■ Exercice proposé 1:
Recopiez à l'identique les lignes du listing, de celle qui contient « DataViz (521, 223) » jusqu'à la fin du listing, bornes comprises.

──────── Page

Notre proposition entend obtenir que ces limites
planétaires soient transposées au niveau national, comme le suggère d’ailleurs
le dernier Rapport sur l’état de l’environnement publié par le ministère de la
Transition écologique et sociale.
Notre définition du crime d’écocide a donc pour ambition
de sanctionner les comportements qui auraient pour conséquence de mettre en
péril l’équilibre des écosystèmes sur nos territoires.
Quand a été inventée cette notion d’écocide ? D’où
vient-elle ?
Ce concept a fait son apparition au début des années
1970, suite à l’utilisation durant la guerre du Vietnam d'un défoliant
chimique, l'agent orange, par l'armée américaine. Ce produit a provoqué des
dégâts écologiques majeurs, la destruction d’une grande partie de la forêt
vietnamienne et des conséquences sanitaires graves pour la population. En 1990,
le Vietnam était donc le premier État à inclure l’écocide dans son Code pénal,
définit comme un « crime contre
l'humanité commis par destruction de l'environnement naturel, en temps de paix
comme en temps de guerre ».
Qui pourrait être visé par cette nouvelle loi ? Et
comment pourrait-elle être contraignante ?
Afin de garantir que des seuils chiffrés puissent être
établis et régulièrement révisés au niveau national et régional, notre
proposition comprend la création d’une Haute Autorité aux limites planétaires.
Il s’agirait d’une autorité scientifique indépendante compétente pour analyser
en amont les politiques publiques menées par l’administration et les projets
privés ayant un impact sur l’environnement. Afin de permettre à la France de
revenir sous les seuils d’équilibre écologique (la France dépasse actuellement
6 des 9 limites planétaires), celle-ci aurait pour mission de fournir un
nouveau cadre de gouvernance et des objectifs chiffrés à court, moyen et long
terme.

────────────────
──────── Données fournies

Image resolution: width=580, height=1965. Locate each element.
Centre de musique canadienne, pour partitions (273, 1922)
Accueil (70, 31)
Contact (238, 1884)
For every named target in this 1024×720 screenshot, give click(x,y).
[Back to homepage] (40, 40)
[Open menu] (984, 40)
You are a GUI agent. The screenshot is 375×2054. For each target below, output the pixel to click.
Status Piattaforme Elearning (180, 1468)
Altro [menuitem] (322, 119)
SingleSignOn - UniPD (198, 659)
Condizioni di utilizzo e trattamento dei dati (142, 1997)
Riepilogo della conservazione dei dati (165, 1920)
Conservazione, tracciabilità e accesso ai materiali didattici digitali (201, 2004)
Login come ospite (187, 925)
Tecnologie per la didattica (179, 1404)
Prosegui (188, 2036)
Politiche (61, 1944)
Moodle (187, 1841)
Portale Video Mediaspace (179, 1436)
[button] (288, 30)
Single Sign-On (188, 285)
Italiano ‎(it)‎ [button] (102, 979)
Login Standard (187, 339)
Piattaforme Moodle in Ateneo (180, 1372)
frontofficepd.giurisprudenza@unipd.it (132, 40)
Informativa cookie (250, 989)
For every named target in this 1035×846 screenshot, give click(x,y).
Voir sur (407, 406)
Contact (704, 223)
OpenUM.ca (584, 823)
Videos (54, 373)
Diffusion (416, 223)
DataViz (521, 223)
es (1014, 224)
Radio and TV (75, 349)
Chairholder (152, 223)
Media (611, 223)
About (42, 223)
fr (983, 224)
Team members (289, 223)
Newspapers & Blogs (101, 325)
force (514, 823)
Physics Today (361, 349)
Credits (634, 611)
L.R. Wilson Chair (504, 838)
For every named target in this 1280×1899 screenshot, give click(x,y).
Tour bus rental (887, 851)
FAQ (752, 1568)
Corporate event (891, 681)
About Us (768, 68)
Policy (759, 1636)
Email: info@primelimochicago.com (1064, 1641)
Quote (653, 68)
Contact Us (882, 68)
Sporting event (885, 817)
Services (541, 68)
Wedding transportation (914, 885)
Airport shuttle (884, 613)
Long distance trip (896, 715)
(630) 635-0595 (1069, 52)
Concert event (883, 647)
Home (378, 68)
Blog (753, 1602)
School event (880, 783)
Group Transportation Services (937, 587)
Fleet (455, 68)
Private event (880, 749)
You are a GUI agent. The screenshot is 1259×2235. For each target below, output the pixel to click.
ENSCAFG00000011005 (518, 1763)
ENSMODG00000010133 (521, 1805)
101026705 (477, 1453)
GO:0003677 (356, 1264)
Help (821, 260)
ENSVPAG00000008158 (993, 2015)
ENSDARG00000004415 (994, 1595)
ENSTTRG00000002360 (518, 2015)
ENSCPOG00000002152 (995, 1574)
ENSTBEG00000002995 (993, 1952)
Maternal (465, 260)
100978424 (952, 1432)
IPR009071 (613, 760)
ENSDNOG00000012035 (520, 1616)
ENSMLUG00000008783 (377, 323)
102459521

────────────────

■ Exercice proposé 2:
Relevez toutes les phrases interrogatives que contient le texte sur l'écocide.

■ Réponse complète 1:
DataViz (521, 223)
es (1014, 224)
Radio and TV (75, 349)
Chairholder (152, 223)
Media (611, 223)
About (42, 223)
fr (983, 224)
Team members (289, 223)
Newspapers & Blogs (101, 325)
force (514, 823)
Physics Today (361, 349)
Credits (634, 611)
L.R. Wilson Chair (504, 838)
For every named target in this 1280×1899 screenshot, give click(x,y).
Tour bus rental (887, 851)
FAQ (752, 1568)
Corporate event (891, 681)
About Us (768, 68)
Policy (759, 1636)
Email: info@primelimochicago.com (1064, 1641)
Quote (653, 68)
Contact Us (882, 68)
Sporting event (885, 817)
Services (541, 68)
Wedding transportation (914, 885)
Airport shuttle (884, 613)
Long distance trip (896, 715)
(630) 635-0595 (1069, 52)
Concert event (883, 647)
Home (378, 68)
Blog (753, 1602)
School event (880, 783)
Group Transportation Services (937, 587)
Fleet (455, 68)
Private event (880, 749)
You are a GUI agent. The screenshot is 1259×2235. For each target below, output the pixel to click.
ENSCAFG00000011005 (518, 1763)
ENSMODG00000010133 (521, 1805)
101026705 (477, 1453)
GO:0003677 (356, 1264)
Help (821, 260)
ENSVPAG00000008158 (993, 2015)
ENSDARG00000004415 (994, 1595)
ENSTTRG00000002360 (518, 2015)
ENSCPOG00000002152 (995, 1574)
ENSTBEG00000002995 (993, 1952)
Maternal (465, 260)
100978424 (952, 1432)
IPR009071 (613, 760)
ENSDNOG00000012035 (520, 1616)
ENSMLUG00000008783 (377, 323)
102459521

■ Réponse complète 2:
- Quand a été inventée cette notion d'écocide ?
- D'où vient-elle ?
- Qui pourrait être visé par cette nouvelle loi ?
- Et comment pourrait-elle être contraignante ?